In its motion to dismiss the complaint, SanDisk asserted that Ritz lacked standing to bring a Walker Process antitrust claim because there was neither a threat of an infringement action nor any other basis to bring a declaratory judgment action challenging the validity of the patents. Prior to the Federal Circuit’s decision in Ritz, courts had split on the issue of whether a party not subject to an infringement action had standing to bring a Walker Process claim.5 The district court in Ritz denied the motion, stating that Walker Process “places no limitation on the class of plaintiffs eligible to bring” such claims and that conferring standing would not produce an “avalanche” of such claims.6 The district court and the Federal Circuit granted interlocutory review on the issue.  

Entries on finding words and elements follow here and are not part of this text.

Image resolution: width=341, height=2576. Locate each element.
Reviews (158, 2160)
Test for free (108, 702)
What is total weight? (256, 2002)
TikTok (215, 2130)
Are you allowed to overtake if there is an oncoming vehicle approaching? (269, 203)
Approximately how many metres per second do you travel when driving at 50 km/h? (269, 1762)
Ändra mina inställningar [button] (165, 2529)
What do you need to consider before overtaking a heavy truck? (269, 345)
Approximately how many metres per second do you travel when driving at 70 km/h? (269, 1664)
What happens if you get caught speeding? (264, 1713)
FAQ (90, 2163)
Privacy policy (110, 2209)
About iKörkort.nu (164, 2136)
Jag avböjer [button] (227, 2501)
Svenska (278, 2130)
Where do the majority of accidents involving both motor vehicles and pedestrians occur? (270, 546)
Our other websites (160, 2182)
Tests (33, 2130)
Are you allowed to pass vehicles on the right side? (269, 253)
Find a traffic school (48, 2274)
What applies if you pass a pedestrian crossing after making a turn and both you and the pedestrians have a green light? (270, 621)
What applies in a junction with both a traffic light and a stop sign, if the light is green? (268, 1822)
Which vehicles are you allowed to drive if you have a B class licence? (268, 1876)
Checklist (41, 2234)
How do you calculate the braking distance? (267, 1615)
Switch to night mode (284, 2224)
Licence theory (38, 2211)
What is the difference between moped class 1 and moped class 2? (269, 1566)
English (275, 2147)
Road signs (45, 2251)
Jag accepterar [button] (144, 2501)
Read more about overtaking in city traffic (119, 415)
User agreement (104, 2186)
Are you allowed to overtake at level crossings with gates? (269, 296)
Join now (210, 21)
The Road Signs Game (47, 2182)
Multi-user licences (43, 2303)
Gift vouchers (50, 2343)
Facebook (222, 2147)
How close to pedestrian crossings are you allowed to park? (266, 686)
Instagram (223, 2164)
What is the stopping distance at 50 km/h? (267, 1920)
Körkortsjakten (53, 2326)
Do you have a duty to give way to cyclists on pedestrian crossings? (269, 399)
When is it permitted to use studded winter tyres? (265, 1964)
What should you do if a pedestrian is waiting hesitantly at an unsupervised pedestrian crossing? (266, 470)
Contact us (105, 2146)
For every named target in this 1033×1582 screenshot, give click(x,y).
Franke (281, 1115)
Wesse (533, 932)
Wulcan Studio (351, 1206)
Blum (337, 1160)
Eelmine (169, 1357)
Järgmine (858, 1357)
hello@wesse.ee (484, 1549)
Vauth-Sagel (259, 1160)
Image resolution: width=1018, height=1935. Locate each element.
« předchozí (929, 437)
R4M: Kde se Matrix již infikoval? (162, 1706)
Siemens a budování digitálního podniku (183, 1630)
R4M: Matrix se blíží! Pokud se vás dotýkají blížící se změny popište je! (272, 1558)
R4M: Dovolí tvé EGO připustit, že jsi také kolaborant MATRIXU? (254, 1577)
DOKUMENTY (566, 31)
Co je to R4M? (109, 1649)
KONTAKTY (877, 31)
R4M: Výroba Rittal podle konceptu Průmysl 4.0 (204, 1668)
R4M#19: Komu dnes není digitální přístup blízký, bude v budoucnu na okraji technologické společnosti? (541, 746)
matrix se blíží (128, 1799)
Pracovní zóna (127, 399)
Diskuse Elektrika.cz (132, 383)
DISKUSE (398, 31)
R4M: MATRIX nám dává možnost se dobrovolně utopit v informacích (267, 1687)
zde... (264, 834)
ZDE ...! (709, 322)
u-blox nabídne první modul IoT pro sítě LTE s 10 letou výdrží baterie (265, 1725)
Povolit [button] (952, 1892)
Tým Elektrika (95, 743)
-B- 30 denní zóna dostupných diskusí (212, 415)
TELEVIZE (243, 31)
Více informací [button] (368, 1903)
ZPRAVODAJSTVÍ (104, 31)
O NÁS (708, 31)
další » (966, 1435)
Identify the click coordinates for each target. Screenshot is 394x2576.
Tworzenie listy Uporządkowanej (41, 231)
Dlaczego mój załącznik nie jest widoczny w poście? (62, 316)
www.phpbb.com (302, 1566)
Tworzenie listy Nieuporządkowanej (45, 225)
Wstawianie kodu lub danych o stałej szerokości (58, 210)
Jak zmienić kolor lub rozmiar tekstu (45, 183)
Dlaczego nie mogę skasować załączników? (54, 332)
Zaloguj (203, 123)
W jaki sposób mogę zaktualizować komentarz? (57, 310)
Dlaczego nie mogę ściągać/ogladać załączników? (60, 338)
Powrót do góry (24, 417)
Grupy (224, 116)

In affirming the district court, the Federal Circuit relied heavily on the Walker Process decision itself to hold that direct purchasers of goods are not precluded from bringing antitrust claims simply because those purchasers cannot otherwise challenge the validity or enforceability of a patent through a declaratory judgment action or as a defense to infringement. The court noted that “[n]othing in Walker Process supports SanDisk’s argument that the rules governing standing to bring patent validity challenges should be imported into an antitrust case simply because one element of the antitrust cause of action requires proof of improper procurement of a patent.”7 Although patent law is intertwined with proving a Walker Process claim, “the gist of [the antitrust] claim is that since [the defendant] obtained its patent by fraud it cannot enjoy the limited exception to the prohibitions of § 2 of the Sherman Act, but must answer under that section and § 4 of the Clayton Act in treble damages to those injured by any monopolistic action taken under the fraudulent patent claim.”8  

SanDisk argued that conferring standing in cases like this “would authorize an intolerable end-run around the patent laws” by allowing parties who could not otherwise pursue invalidity claims to use the Sherman Act to achieve the same result.9 The court rejected this argument, reasoning that actions under the Sherman Act do “not directly seek the patent’s annulment.”10 In doing so, the Federal Circuit rejected SanDisk’s argument that granting standing in these cases would “trigger a flood of litigation and stem innovation,” noting that Walker Process claims deal only with a limited number of patents—those procured by intentional fraud.11


Under the Federal Circuit’s decision, private or class-action antitrust litigation can be brought by direct purchasers if there is a credible basis to allege that a patent-holder with market power obtained patents by fraud on the PTO. Although these claims will need to be pleaded with particularity pursuant to Rule 9(b) of the Federal Rules of Civil Procedure, a patent-holder will now have much less control over who can initiate such lawsuits, and may not be able to avoid the action by, for example, providing a covenant not to sue. The Federal Circuit’s decision confirms that patent-holders must carefully consider the antitrust implications before beginning a patent enforcement program.